No configuration needed — the defaults work out of the box. To customize, create ~/.pi/agent/extensions/pi-safeguard.json:
{
"commands": ["kubectl", ["gh", "repo", "delete"]],
"patterns": ["\\bmy-secret\\b"],
"instructions": "Be strict about cloud operations.",
"judgeModel": {
"modelOverride": "anthropic/claude-haiku-4-5"
},
"judgeTimeoutMs": 15000
}All fields are optional. Omit the file entirely to use defaults.

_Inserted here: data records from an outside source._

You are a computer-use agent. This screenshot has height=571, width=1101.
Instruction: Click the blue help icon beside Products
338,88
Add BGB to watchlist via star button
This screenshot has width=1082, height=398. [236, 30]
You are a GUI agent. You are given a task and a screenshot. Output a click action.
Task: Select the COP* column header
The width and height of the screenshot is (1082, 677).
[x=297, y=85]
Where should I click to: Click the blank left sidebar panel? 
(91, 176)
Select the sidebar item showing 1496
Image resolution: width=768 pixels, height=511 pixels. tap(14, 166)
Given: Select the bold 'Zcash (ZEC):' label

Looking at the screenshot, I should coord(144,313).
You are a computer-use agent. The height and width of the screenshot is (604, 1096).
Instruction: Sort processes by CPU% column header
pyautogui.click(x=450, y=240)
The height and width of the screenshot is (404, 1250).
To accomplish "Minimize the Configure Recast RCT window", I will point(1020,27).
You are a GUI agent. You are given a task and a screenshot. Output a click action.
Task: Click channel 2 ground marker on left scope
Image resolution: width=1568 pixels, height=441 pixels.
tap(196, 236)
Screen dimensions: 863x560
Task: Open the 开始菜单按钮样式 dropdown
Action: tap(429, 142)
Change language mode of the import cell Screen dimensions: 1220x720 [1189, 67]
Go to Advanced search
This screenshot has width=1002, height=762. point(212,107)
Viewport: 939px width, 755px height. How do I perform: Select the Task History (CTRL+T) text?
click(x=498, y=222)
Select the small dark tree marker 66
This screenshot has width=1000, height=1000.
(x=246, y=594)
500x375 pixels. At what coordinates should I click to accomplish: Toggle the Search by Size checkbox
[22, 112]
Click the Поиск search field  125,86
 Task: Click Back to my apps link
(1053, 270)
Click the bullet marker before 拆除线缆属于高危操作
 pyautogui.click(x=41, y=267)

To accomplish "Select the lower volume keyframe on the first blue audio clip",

| Option | Default | Description |
|---|---|---|
enabled |
true |
Kill switch — false disables all hooks |
commands |
[] |
Command names or subcommand prefixes to flag |
patterns |
[] |
Regex patterns to flag in all tool input text |
instructions |
— | Natural language context for the judge |
judgeTimeoutMs |
10000 |
Judge timeout in ms (1,000–60,000). On timeout, falls back to asking the user — never silently approved. |
judgeModel |
(auto-select) | Judge model selection — see below |
The judgeModel object controls which model evaluates flagged commands. It uses pi-budget-model under the hood, so all its options apply:
{
"judgeModel": {
"strategy": "same-provider",
"costRatio": 0.5,
"majorVersions": 1
}
}| Option | Default | Description |
|---|---|---|
modelOverride |
— | Pin a specific model: "provider/model-id". Skips auto-selection entirely. |
strategy |
"same-provider" |
"same-provider" or "any-provider" — where to search for cheap models |
costRatio |
0.5 |
Max cost as fraction of your active model (0 = free models only) |
majorVersions |
1 |
How many major versions to search (1 = latest, 2 = latest + previous, 0 = all) |
With defaults, if you're using Claude Sonnet 4.5 ($3/M input), the judge auto-selects Claude Haiku 4.5 ($1/M). If you're on GPT-5 ($1.25/M), it picks GPT-5 Nano ($0.05/M). See the pi-budget-model README for the full selection table and algorithm details.
If no model qualifies (e.g. you're already on the cheapest), flagged commands fall back to user confirmation.